I didn't flinch. I turned a page, deliberately slow.

Daniel sat up, his hair disheveled, his eyes burning. The moment he saw the book in my hands, his expression twisted.

"A book?" His voice rose. "You dare?"

I met his glare. Calm. Unyielding. "Yes."

His jaw clenched. He swung his legs to the floor, striding toward me, fury radiating from every step.

"You think this is clever? Do you even know what they'd do if they saw you? Women here don't read, Linda. They don't question. They obey."

"I am not them," I said softly.

"His words were gasoline on an open flame, igniting a firestorm within me. With a ferocity that made my heart skip a beat, he snatched the book from my hands, his grip tightening around it like a vice. For a moment, I thought he'd rip it to shreds, the pages fluttering to the floor like wounded birds. But instead, with a snarl, he hurled it across the room, the book crashing against the wall with a deafening thud before slithering to the floor like a wounded creature, its cover creased and battered.

"You will conform to the expectations of every other woman in this village," he spat, his eyes blazing with fury as he loomed over me, his presence suffocating.

"You will not shame me with your defiance. Not in my house. Not as my wife."

My chest constricted, but I refused to break his gaze, our eyes locked in a silent battle of wills. The air between us was taut and treacherous, like glass on the verge of shattering, every word and movement threatening to unleash a maelstrom.

As I reached for the book, his words sliced through the tension like a razor-sharp blade: "A woman should pick up a broom, not a book." My hand hovered over the book, but I didn't retrieve it – not yet. I stood frozen, silently absorbing his venomous words, the sting of them lingering like an open wound.

Yet, my silence wasn't a sign of submission; it was a challenge, a dare to see how far he would take this, how much he would push me before I pushed back.

He spoke with a toxic tone, his words dripping with malice: "Don't dare to pick it up until you're willing to burn it in my flames."

I flinched, not out of fear for myself, but because I couldn't bear the thought of the book being reduced to ashes – the same book I'd risked everything to steal from the library in the early hours of the morning, when the streets were still and the world was hushed.

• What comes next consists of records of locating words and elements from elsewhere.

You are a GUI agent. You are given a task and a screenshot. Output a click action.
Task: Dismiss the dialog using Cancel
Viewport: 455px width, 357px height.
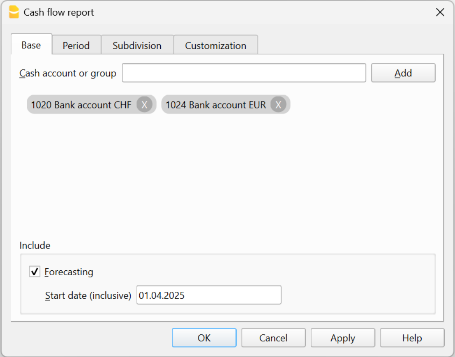tap(273, 338)
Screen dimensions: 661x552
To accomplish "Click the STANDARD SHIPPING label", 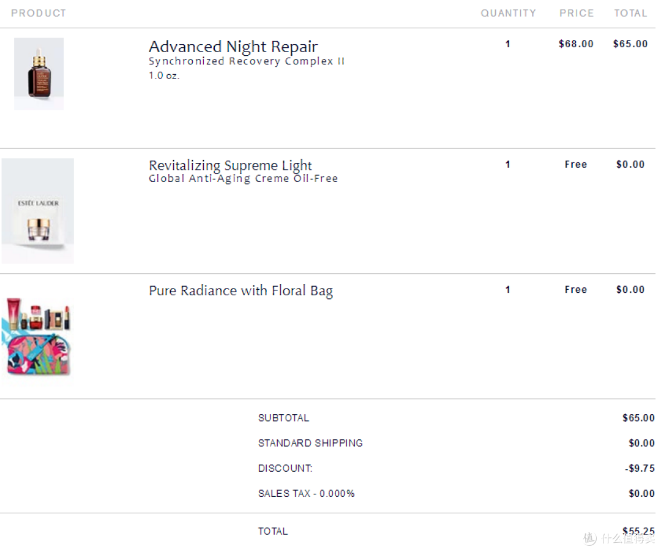I will pos(310,443).
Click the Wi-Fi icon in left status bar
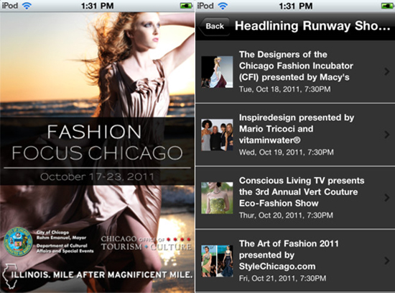 (27, 6)
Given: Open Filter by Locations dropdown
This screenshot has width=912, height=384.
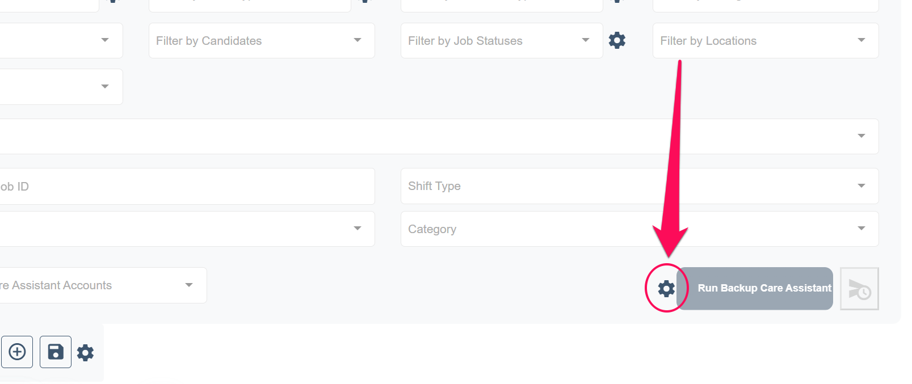Looking at the screenshot, I should pyautogui.click(x=766, y=40).
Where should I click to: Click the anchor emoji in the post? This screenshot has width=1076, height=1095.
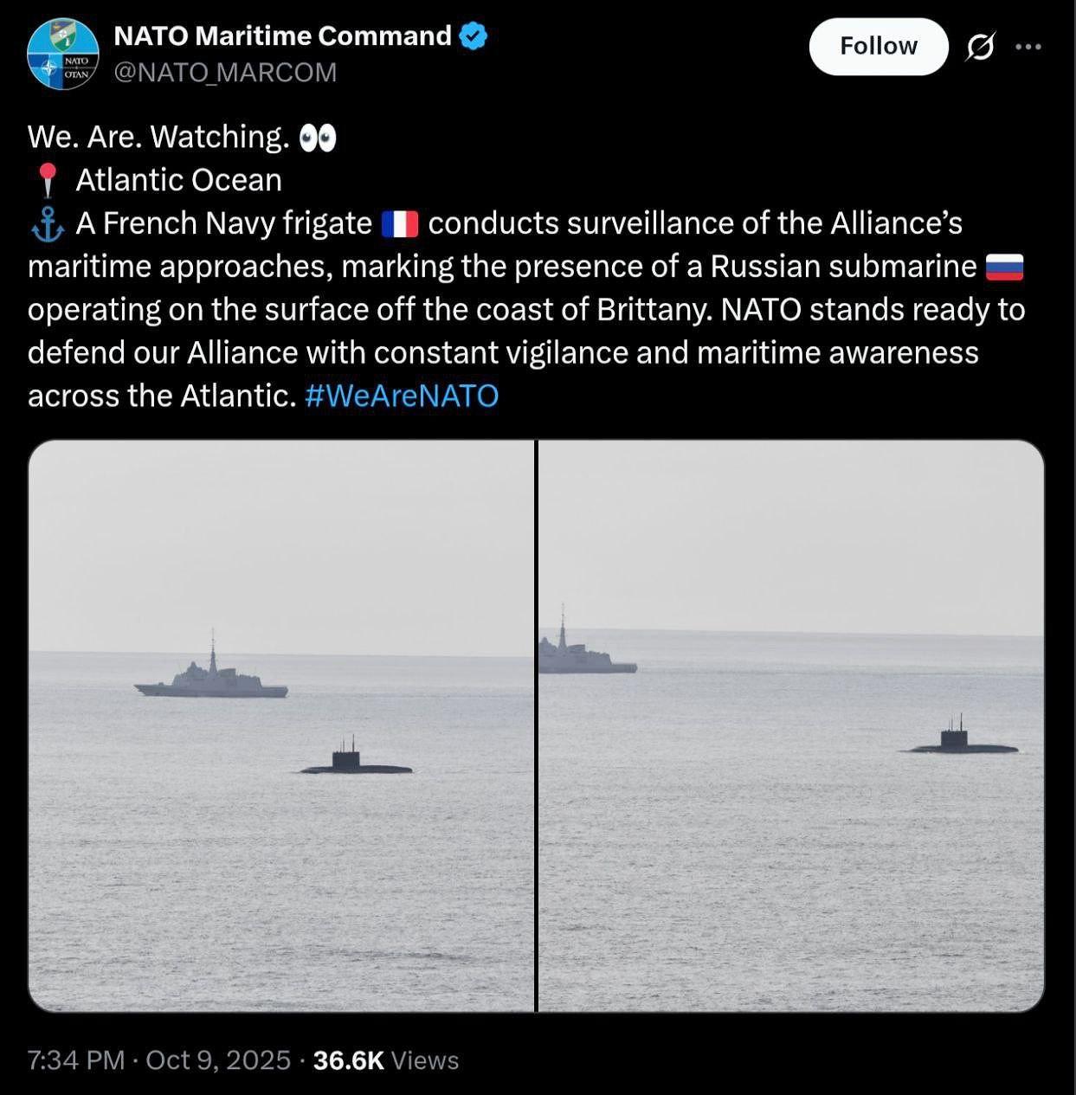click(x=48, y=223)
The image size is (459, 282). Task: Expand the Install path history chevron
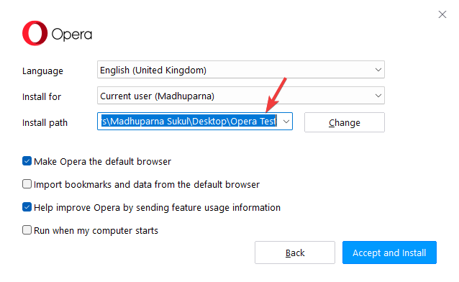[x=286, y=122]
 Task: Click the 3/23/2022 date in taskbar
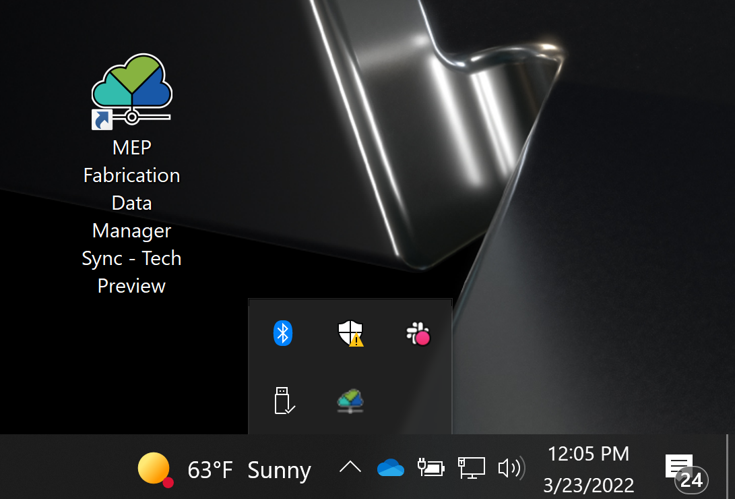(x=588, y=485)
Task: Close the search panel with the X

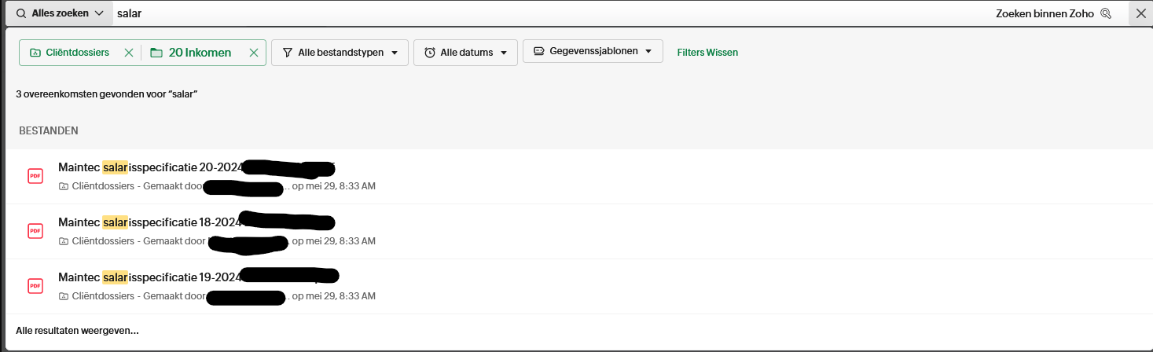Action: 1140,13
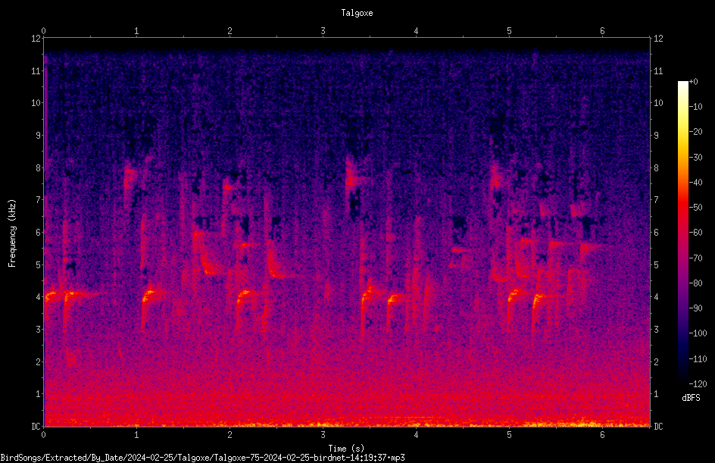Click the 5 second mark on top axis

tap(509, 31)
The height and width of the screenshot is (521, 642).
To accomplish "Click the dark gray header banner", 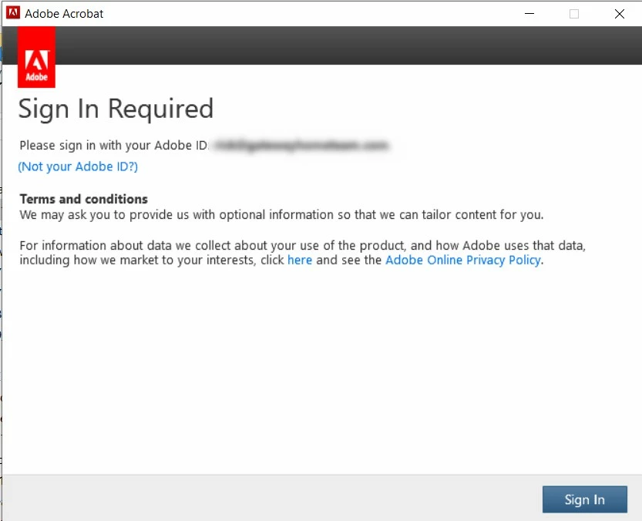I will coord(348,45).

I took a step back from the book, not out of cowardice, but because I cared too much about it, because I knew that its words held power, held freedom.

The war between us was far from over – in fact, it had only just begun, the battle lines drawn in the dust, the outcome hanging precariously in the balance.

I could feel it simmering beneath the surface, waiting to erupt into a full-blown storm."